┌─ Records to use

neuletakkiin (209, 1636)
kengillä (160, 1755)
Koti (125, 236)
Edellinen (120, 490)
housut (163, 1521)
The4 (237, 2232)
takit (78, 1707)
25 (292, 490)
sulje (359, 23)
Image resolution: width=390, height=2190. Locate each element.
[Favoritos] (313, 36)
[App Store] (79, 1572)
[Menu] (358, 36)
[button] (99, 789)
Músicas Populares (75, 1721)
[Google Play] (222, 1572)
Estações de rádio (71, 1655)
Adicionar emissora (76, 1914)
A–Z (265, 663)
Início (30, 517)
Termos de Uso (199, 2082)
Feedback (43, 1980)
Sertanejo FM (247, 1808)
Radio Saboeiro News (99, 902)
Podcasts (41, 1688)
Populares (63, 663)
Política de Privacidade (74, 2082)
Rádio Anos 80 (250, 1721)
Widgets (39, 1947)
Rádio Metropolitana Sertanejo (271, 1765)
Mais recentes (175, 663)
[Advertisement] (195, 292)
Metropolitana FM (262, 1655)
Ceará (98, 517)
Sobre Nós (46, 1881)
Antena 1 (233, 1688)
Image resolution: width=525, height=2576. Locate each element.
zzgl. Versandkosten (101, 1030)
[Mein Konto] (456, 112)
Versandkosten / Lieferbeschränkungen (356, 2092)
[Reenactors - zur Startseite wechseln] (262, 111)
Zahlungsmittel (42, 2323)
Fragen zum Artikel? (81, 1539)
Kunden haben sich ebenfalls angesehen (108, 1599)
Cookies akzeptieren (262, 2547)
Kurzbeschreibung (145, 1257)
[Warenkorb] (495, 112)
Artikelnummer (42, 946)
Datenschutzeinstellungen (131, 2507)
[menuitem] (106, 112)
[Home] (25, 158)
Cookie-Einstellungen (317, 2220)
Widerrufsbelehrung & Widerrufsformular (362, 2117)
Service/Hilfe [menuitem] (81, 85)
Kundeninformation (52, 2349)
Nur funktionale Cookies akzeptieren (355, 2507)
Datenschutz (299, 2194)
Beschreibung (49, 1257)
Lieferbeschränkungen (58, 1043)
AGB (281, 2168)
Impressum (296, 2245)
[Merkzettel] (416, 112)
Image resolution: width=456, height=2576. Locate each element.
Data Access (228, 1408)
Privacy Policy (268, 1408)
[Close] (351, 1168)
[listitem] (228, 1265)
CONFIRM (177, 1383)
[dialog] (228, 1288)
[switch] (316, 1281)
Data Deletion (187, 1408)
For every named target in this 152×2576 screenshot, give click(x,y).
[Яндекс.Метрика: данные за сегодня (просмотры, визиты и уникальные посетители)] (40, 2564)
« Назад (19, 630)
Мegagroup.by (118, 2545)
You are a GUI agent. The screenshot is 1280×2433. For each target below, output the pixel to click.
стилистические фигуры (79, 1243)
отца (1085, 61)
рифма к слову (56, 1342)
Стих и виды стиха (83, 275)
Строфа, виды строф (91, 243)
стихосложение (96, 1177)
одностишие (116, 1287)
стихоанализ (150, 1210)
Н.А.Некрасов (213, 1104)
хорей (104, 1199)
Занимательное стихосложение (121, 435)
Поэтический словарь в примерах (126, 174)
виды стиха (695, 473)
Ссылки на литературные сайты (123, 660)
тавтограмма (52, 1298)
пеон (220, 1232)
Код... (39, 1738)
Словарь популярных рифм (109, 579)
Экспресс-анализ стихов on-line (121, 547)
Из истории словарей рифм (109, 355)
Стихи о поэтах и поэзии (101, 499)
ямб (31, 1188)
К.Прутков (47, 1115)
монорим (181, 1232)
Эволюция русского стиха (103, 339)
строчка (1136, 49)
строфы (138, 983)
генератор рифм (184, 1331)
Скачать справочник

└─

What you will do>
Retype the records in full. Keep every line identical to the original.

Response box>
neuletakkiin (209, 1636)
kengillä (160, 1755)
Koti (125, 236)
Edellinen (120, 490)
housut (163, 1521)
The4 (237, 2232)
takit (78, 1707)
25 (292, 490)
sulje (359, 23)
Image resolution: width=390, height=2190. Locate each element.
[Favoritos] (313, 36)
[App Store] (79, 1572)
[Menu] (358, 36)
[button] (99, 789)
Músicas Populares (75, 1721)
[Google Play] (222, 1572)
Estações de rádio (71, 1655)
Adicionar emissora (76, 1914)
A–Z (265, 663)
Início (30, 517)
Termos de Uso (199, 2082)
Feedback (43, 1980)
Sertanejo FM (247, 1808)
Radio Saboeiro News (99, 902)
Podcasts (41, 1688)
Populares (63, 663)
Política de Privacidade (74, 2082)
Rádio Anos 80 (250, 1721)
Widgets (39, 1947)
Rádio Metropolitana Sertanejo (271, 1765)
Mais recentes (175, 663)
[Advertisement] (195, 292)
Metropolitana FM (262, 1655)
Ceará (98, 517)
Sobre Nós (46, 1881)
Antena 1 (233, 1688)
Image resolution: width=525, height=2576. Locate each element.
zzgl. Versandkosten (101, 1030)
[Mein Konto] (456, 112)
Versandkosten / Lieferbeschränkungen (356, 2092)
[Reenactors - zur Startseite wechseln] (262, 111)
Zahlungsmittel (42, 2323)
Fragen zum Artikel? (81, 1539)
Kunden haben sich ebenfalls angesehen (108, 1599)
Cookies akzeptieren (262, 2547)
Kurzbeschreibung (145, 1257)
[Warenkorb] (495, 112)
Artikelnummer (42, 946)
Datenschutzeinstellungen (131, 2507)
[menuitem] (106, 112)
[Home] (25, 158)
Cookie-Einstellungen (317, 2220)
Widerrufsbelehrung & Widerrufsformular (362, 2117)
Service/Hilfe [menuitem] (81, 85)
Kundeninformation (52, 2349)
Nur funktionale Cookies akzeptieren (355, 2507)
Datenschutz (299, 2194)
Beschreibung (49, 1257)
Lieferbeschränkungen (58, 1043)
AGB (281, 2168)
Impressum (296, 2245)
[Merkzettel] (416, 112)
Image resolution: width=456, height=2576. Locate each element.
Data Access (228, 1408)
Privacy Policy (268, 1408)
[Close] (351, 1168)
[listitem] (228, 1265)
CONFIRM (177, 1383)
[dialog] (228, 1288)
[switch] (316, 1281)
Data Deletion (187, 1408)
For every named target in this 152×2576 screenshot, give click(x,y).
[Яндекс.Метрика: данные за сегодня (просмотры, визиты и уникальные посетители)] (40, 2564)
« Назад (19, 630)
Мegagroup.by (118, 2545)
You are a GUI agent. The screenshot is 1280×2433. For each target below, output the pixel to click.
стилистические фигуры (79, 1243)
отца (1085, 61)
рифма к слову (56, 1342)
Стих и виды стиха (83, 275)
Строфа, виды строф (91, 243)
стихосложение (96, 1177)
одностишие (116, 1287)
стихоанализ (150, 1210)
Н.А.Некрасов (213, 1104)
хорей (104, 1199)
Занимательное стихосложение (121, 435)
Поэтический словарь в примерах (126, 174)
виды стиха (695, 473)
Ссылки на литературные сайты (123, 660)
тавтограмма (52, 1298)
пеон (220, 1232)
Код... (39, 1738)
Словарь популярных рифм (109, 579)
Экспресс-анализ стихов on-line (121, 547)
Из истории словарей рифм (109, 355)
Стихи о поэтах и поэзии (101, 499)
ямб (31, 1188)
К.Прутков (47, 1115)
монорим (181, 1232)
Эволюция русского стиха (103, 339)
строчка (1136, 49)
строфы (138, 983)
генератор рифм (184, 1331)
Скачать справочник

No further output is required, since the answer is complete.